Supplied text:

————————

Downloading sets of public genomes, analysing BUSCOs and generating trees for such genomes.
This pipeline is basically just a simple way to genrate a gene-based phylogeny for a set of genomes already on ncbi
This pipeline was used for O'Donnell et al. 2023 (DOI)
Example below is using the genus Aspergillus which contains ~1200 genomes as of 2023 (particularly flavus, oryzae and fumigatus)
Download all the genomes
##first we can get all genomes from the genus
##create an env for the ncbi command line library
#mamba create -n ncbi_datasets
#conda activate ncbi_datasets
#mamba install -c conda-forge ncbi-datasets-cli
##this step excludes genomes labelled as atypical (generally due to genome size) using the clearly labelled '--exclude-atypical' option
##only takes genbank and doesn't therefore duplicate those also considered reference sequences
##excludes any metagenome assembled datasets (for obvious reasons)
conda activate ncbi_datasets
datasets download genome taxon Aspergillus --filename Aspergillus_dataset.zip --exclude-atypical --assembly-source genbank --mag exclude
unzip Aspergillus_dataset.zip -d Aspergillus_dataset
rm Aspergillus_dataset.zip
gzip Aspergillus_dataset/ncbi_dataset/data/*/*.fna
##ADD SOME PENICILLIUM FROM ACCESSIONS (manually selected some accessions)

————————

What to do:
- a) Translate this sentence from the genome pipeline text into Spanish: "Example below is using the genus Aspergillus which contains ~1200 genomes as of 2023 (particularly flavus, oryzae and fumigatus)"
- b) Carry on the Aspergillus genome pipeline text from its final line.
The data has no connection to the genome pipeline text.

————————

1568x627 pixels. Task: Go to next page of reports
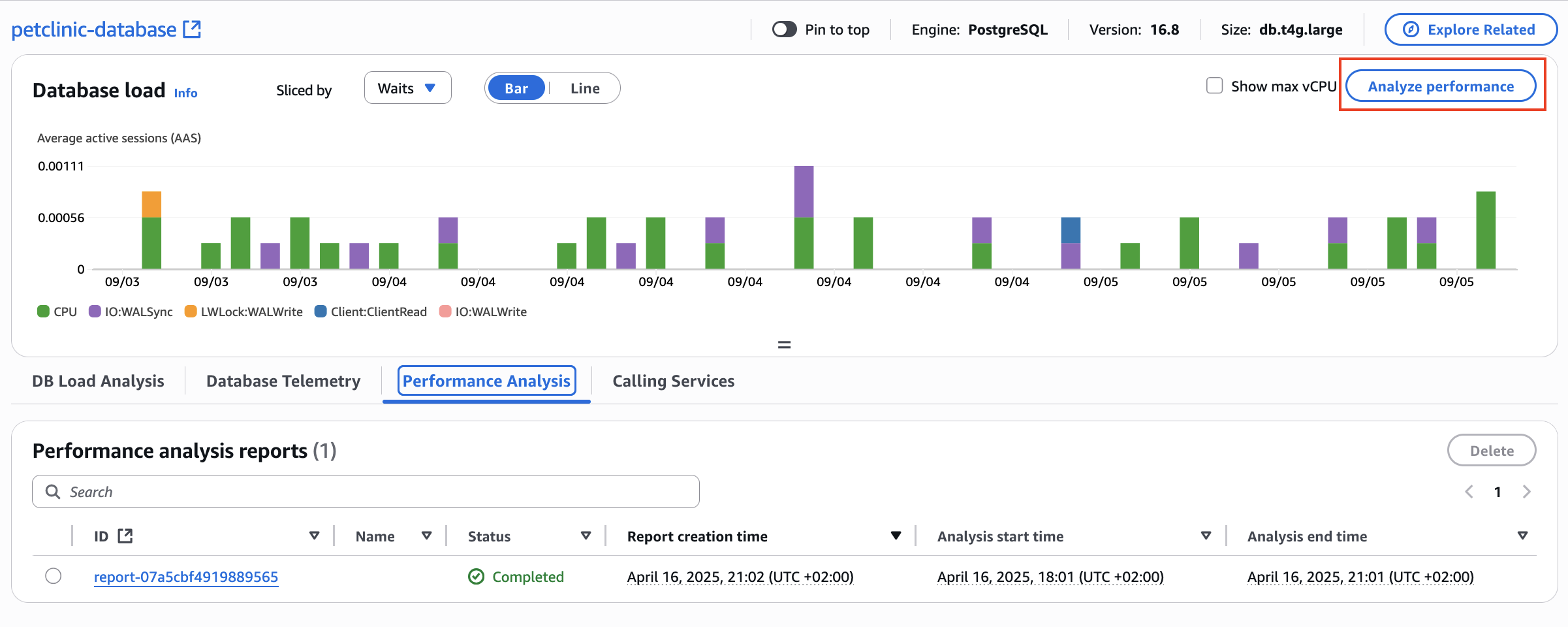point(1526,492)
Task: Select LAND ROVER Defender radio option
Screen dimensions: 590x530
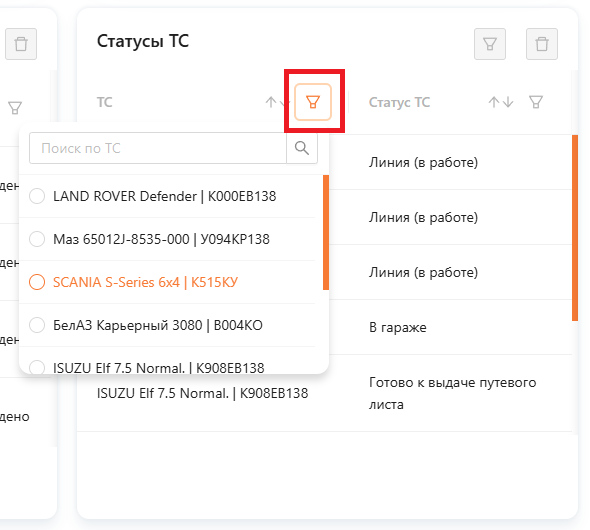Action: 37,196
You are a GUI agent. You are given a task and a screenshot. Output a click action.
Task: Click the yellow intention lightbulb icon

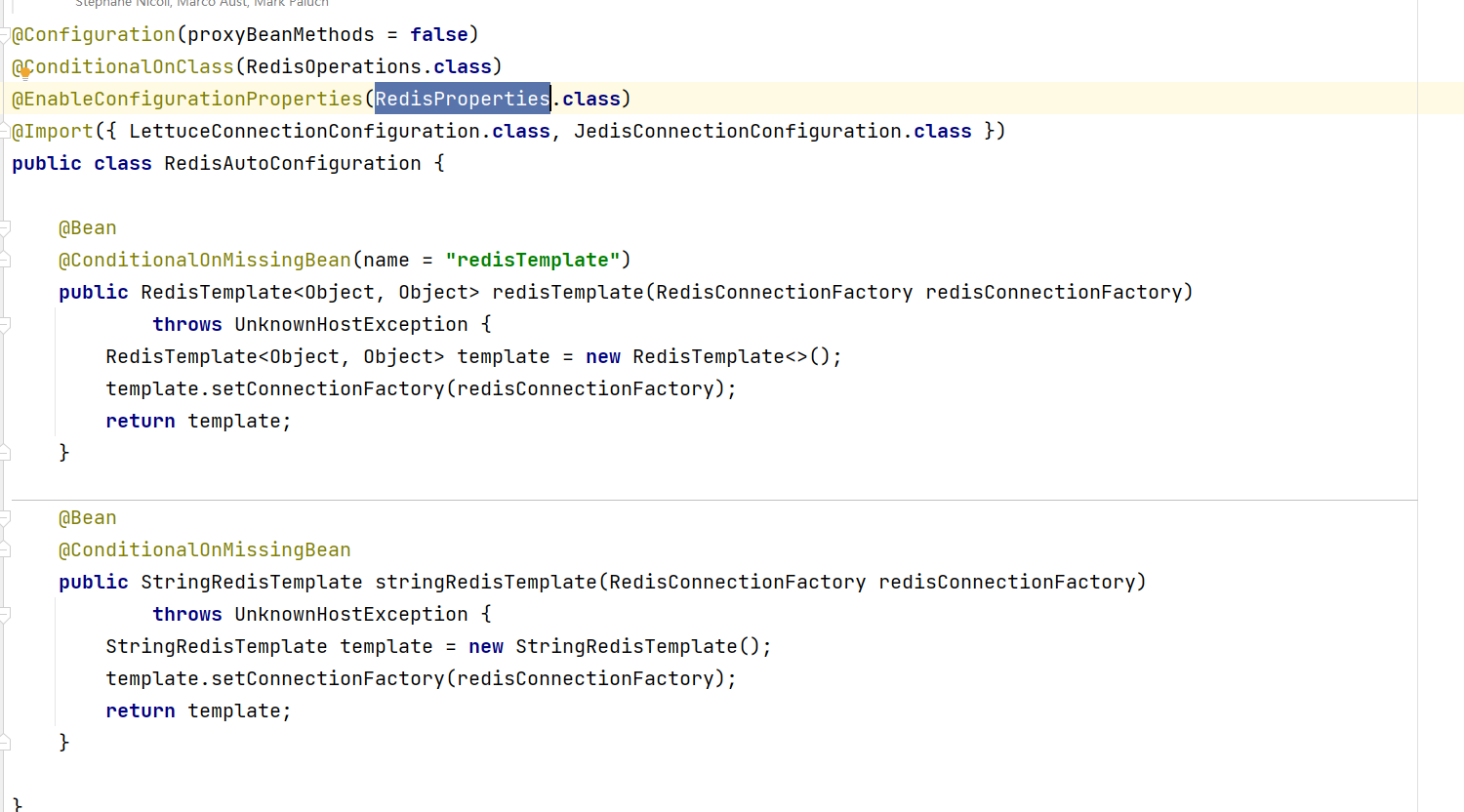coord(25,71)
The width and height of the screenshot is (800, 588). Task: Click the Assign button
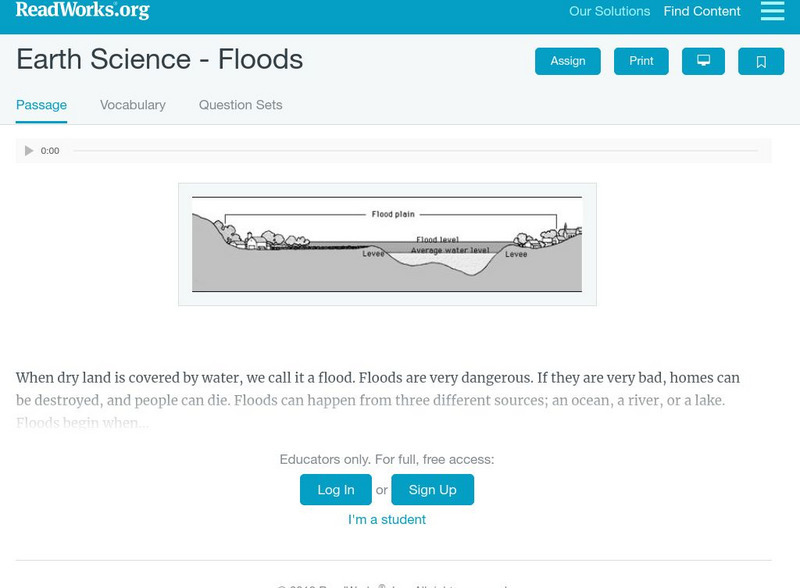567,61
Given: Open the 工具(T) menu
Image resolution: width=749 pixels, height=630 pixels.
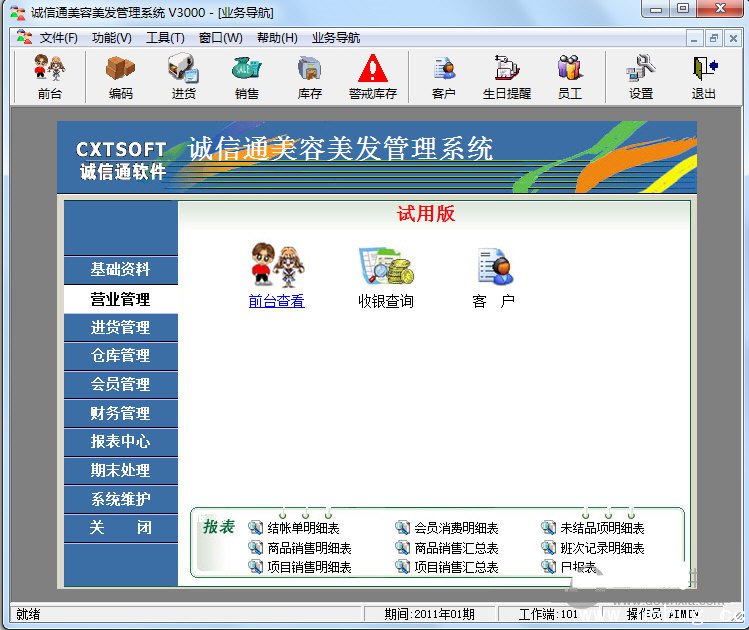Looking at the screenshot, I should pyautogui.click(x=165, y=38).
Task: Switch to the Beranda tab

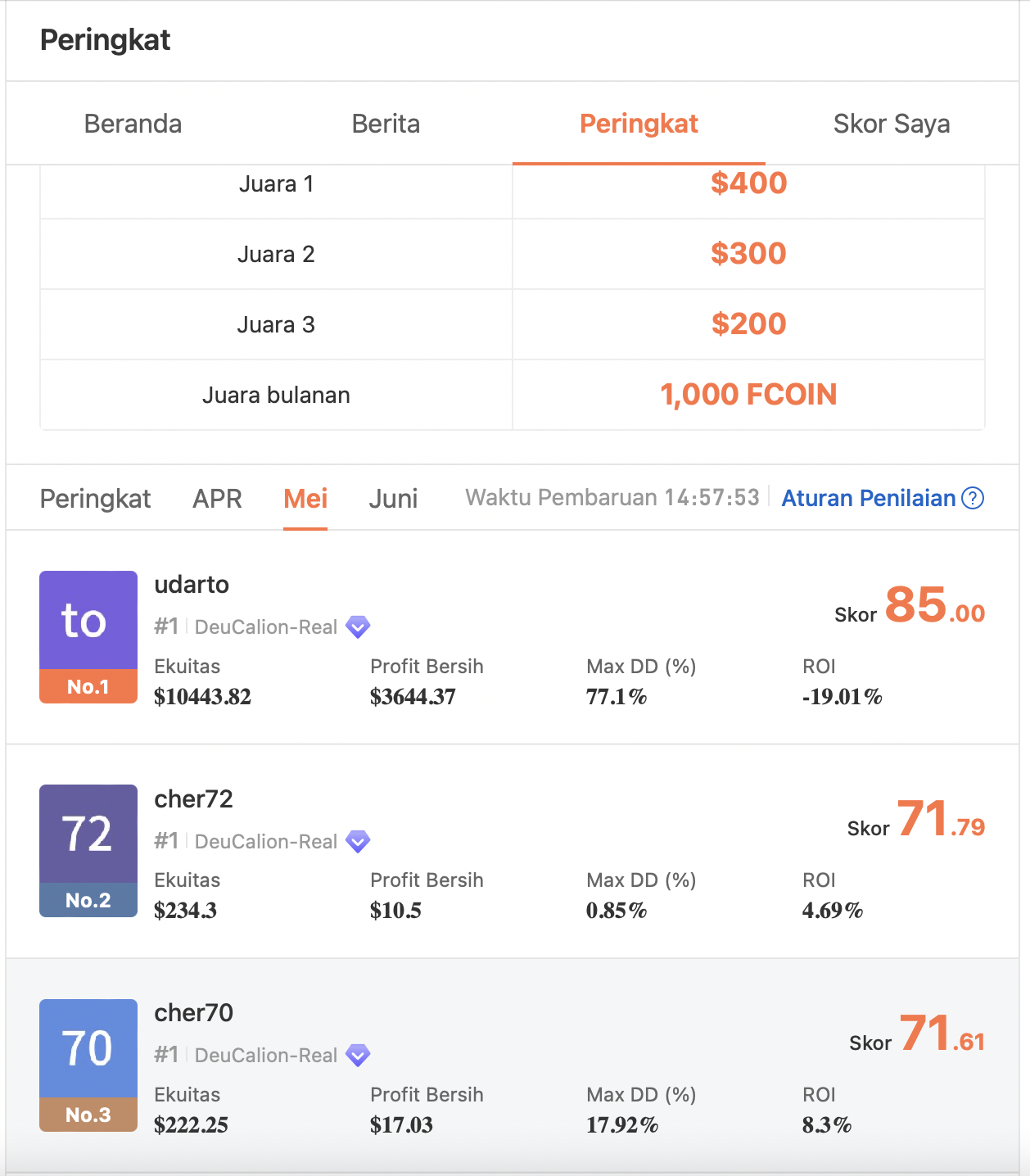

————————

Task-by-task results:
- a) El ejemplo de abajo usa el género Aspergillus, que contiene ~1200 genomas a fecha de 2023 (en particular flavus, oryzae y fumigatus)

- b)
datasets download genome accession GCA_029582055.1,GCA_030515275.1
unzip ncbi_dataset.zip
rm ncbi_dataset.zip
mv ncbi_dataset Penicillium_outgroup_dataset
###COMBINE WITHT THE ASPERGILLUS BUT HOW TO KEEP TRACK gzip Penicillium_outgroup_dataset/data//.fna cp Penicillium_outgroup_dataset/data//.fna.gz Aspergillus_dataset/ncbi_dataset/data//.fna conda deactivate
Rename all the genomes (optional)
##just modufing contig/scaffold names and removing underscores in the assembly accession naming system
mkdir genomes_renamed
ls Aspergillus_dataset/ncbi_dataset/data/*/*.fna | while read genome
do
assembly=$( echo $genome | awk -F "/" '{print $NF }' | awk -F "." '{print $1}' | sed 's/GCF_/GCF/g' | sed 's/GCA_/GCA/g' )
cat $genome | awk -v assembly="$assembly" '{if($0 ~ ">" ) {print ">"assembly"_"$1} else {print}}' | sed 's/_>/_/g' | sed 's/NW_/NW/g' | sed 's/NC_/NC/g' | gzip > data_renamed/${assembly}.fa.gz
done
Run BUSCO on all genomes
###First create a busco conda env for running BUSCO
#conda install -c conda-forge -c bioconda busco
#conda activate busco
##needed to install muscle into the busco conda env and expecially the v5 version due to changes in the output formats
#mamba install -c bioconda muscle
###first run busco
mkdir busco_analyses
conda activate busco
##get all the genomes
##the Penicillium genomes are kept as outgroups (only two of them)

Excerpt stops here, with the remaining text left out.